Maybe I’m spot-on with this. Maybe not. But I’ll make one prediction about Apple’s hot new product of 2008 that I’ll stand behind without any waffling: whatever it is, people will complain that it costs way too much money, and they’ll happily stand in line for a minimum of 18 hours to get one.
Dan Moren, Macworld associate editor and MacUser co-editor
Why buy when you can rent?: People have become plenty comfortable with buying their music online, but sales of digital video have remained lukewarm. Despite its spats with content providers like NBC, I expect to see a strong push from Apple on the digital video front in 2008, probably involving a long-awaited update to the Apple TV and a video-rental download service. (Ed. Note: Mr. Moren submitted this prediction before reports surfaced of a possible Apple-Fox iTunes movie rental deal.) And perhaps even another open letter from Steve Jobs, containing a list of his all-time favorite romantic comedies.
Touching the Mac: We’ve seen an evolution in the Mac over the past couple of years, but it’s been a while since we’ve had a real revolution. With all the work Apple has put into the multitouch interface, which has jumped from the iPhone to the iPod line, the Mac seems a likely next stop. I’m guessing we’ll see it in a portable form factor rather than a desktop.
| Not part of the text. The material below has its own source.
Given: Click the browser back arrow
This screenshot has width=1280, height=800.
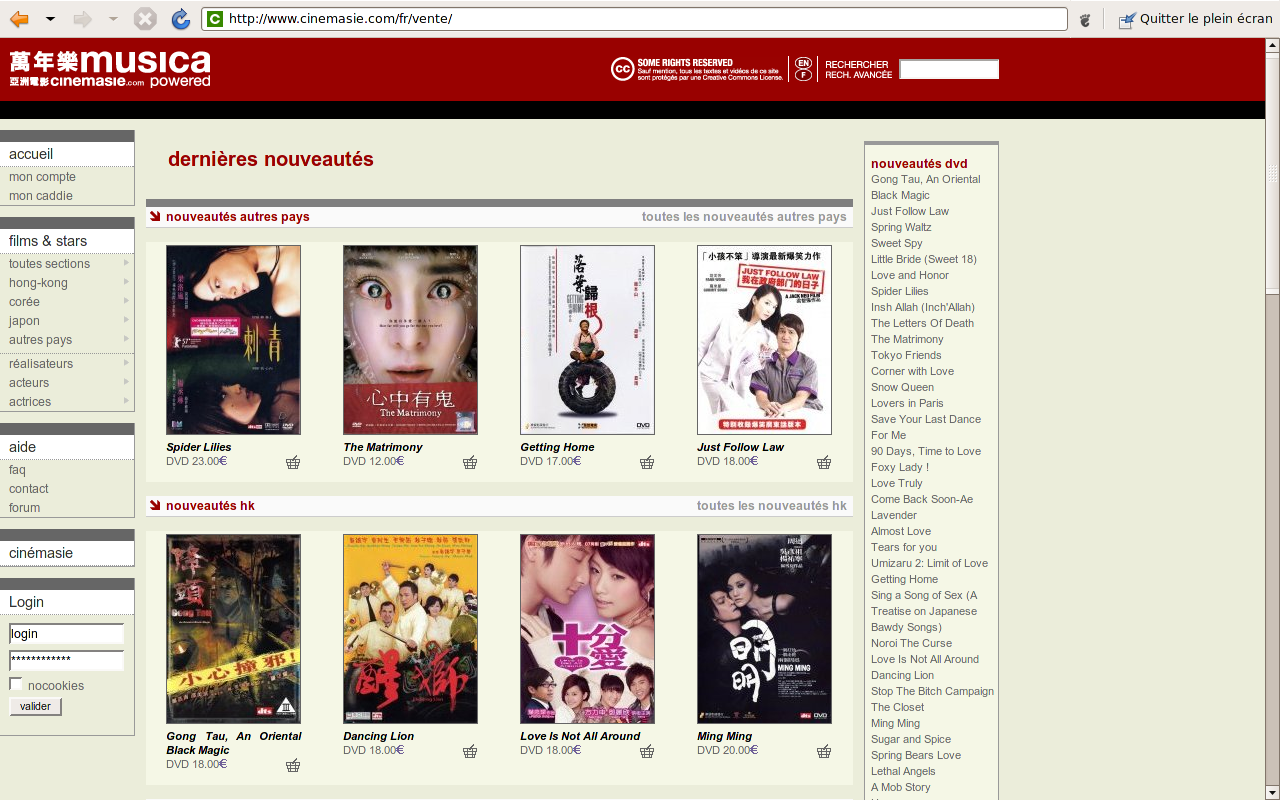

Sorry Minority Report fans; you’ll just have to wait.
More iPhone developments: Even if the iPhone isn’t the best-selling product Apple has, it’s still the most iconic device of the past year, in any industry. Look for Apple to capitalize on that momentum with a second-generation iPhone, based (at last) on 3G wireless technology. But the real question remains “Will the iPhone 2.0 cook me dinner?”
John Moltz, Crazy Apple Rumors Site editor in chief
A thinner laptop: At Macworld Expo in January, Steve Jobs will unveil a wafer-thin, 13-inch Mac laptop based on flash memory, giving it 12 hours of battery life. The resulting nerdgasm will shatter the glass exterior of Moscone West.
NBC finds allies: More entertainment companies will attempt to strong-arm Apple into raising prices at the iTunes Store. Apple will then be forced to create its own content, and Jobs will form “Stevie and the Apple Execs,” a hip new boy band.
Look out, ModBook: Apple will release a tablet device with pen-based input capability. Strangely, the device will be called “The First Person To Call It a Newton Gets Socked in the Throat.”
iPhone: The sequel: The next-generation iPhone will be released in the second quarter of the year. AT&T will prompt customers to upgrade by sending them frequent text messages informing them that their original iPhones are no longer cool.
And one more thing…: Apple will introduce another line of consumer products, this time in the realm of dental care. The Apple Toothbrush will include the first user-friendly application of DRM—dental rights management. Using its patented FairBrush technology, each Apple Toothbrush will be locked to a single Apple ID. The device will be wildly popular because nobody likes it when someone else uses their toothbrush. Even John Dvorak will hail Apple’s move.